One feature allows users to identify weekly goals, such as improvement in public speaking, and then shares their personal objectives with co-workers. Users can aim to receive a certain amount of feedback on that goal within the week, allowing people to feel more comfortable giving and receiving comments.
After feedback is delivered, Grow provides its users with additional resources, such as blog posts or educational videos, to supplement conversation and facilitate opportunities for improvement. The startup is also working with leadership coaches to provide additional mentorship to users and plans to help connect people within organizations who, based on past performance, would be positive influences and useful resources for each other.
While currently centered around Slack, Grow hopes to expand its platform and “meet people where they are,” Sydnor said. He calls this development “Grow in the Flow,” where Grow can integrate into the flow of work, whether it occurs on Slack or other communication platforms such as Facebook Workplace or Microsoft Teams.
So far, Grow is not yet profitable, though, according to its founders, it has been increasing its “revenue month over month through negative churn, in addition to onboarding new businesses around the world,” Sydnor explained. In just a few months, the team has expanded to include an engineer, a part-time designer and a few interns.
Since coming together, Grow has won the Concept Stage Award at the New York Business Plan Competition and has won pre-seed funding through the 2019 Cornell Tech Startup Awards. It currently engages with teams across over 60 countries, with over 100,000 people using its platform, and continues searching for opportunities to expand its customer base.
“In the same way that you know it’s good for you to go to the gym, or you know it’s good for you to floss your teeth,” Sydnor said, it’s beneficial for people to give and receive feedback in order to improve and build trust within their workplace.
The team attributed much of its success to Cornell Tech.
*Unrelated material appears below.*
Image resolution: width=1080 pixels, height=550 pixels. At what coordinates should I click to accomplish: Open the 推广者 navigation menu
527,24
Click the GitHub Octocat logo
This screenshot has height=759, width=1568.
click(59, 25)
For Caulfield, the “driven” and “independent” culture in NYC and at Cornell Tech has been a positive influence on his mindset and the nature of his work at Grow.
“Everybody at Cornell Tech is very ambitious in their own way, whether it’s to drive their career to success, or do well in their classes, or do well in their start-up,” Caulfield said. “Cornell Tech has really taught us that you need to put in the work in order for this thing to work out.”
He added that the curriculum’s emphasis on products and group work has equipped him and his teammates with skills useful for managing their start-up. “We’re able to really work effectively and get a lot done … and I think that credit goes to … working in teams and taking very product-driven courses,” he said.
The team also offered advice to fellow students interested in entrepreneurship. “You have to disregard the way things are normally done,” Sydnor said. “You have to disregard conventional wisdom and think of yourself as a sculptor [of the world].”
“Find something you love, find something you believe in,” Caulfield said. “And if you really believe in it, start interviewing people and get validation that [there] is a problem and you’re solving it.”
“You’re going to get a lot of people that don’t believe in it,” he continued, “but don’t let that turn you around. Stay with those people that love it, and keep listening to them, and tailor the product to what they want.”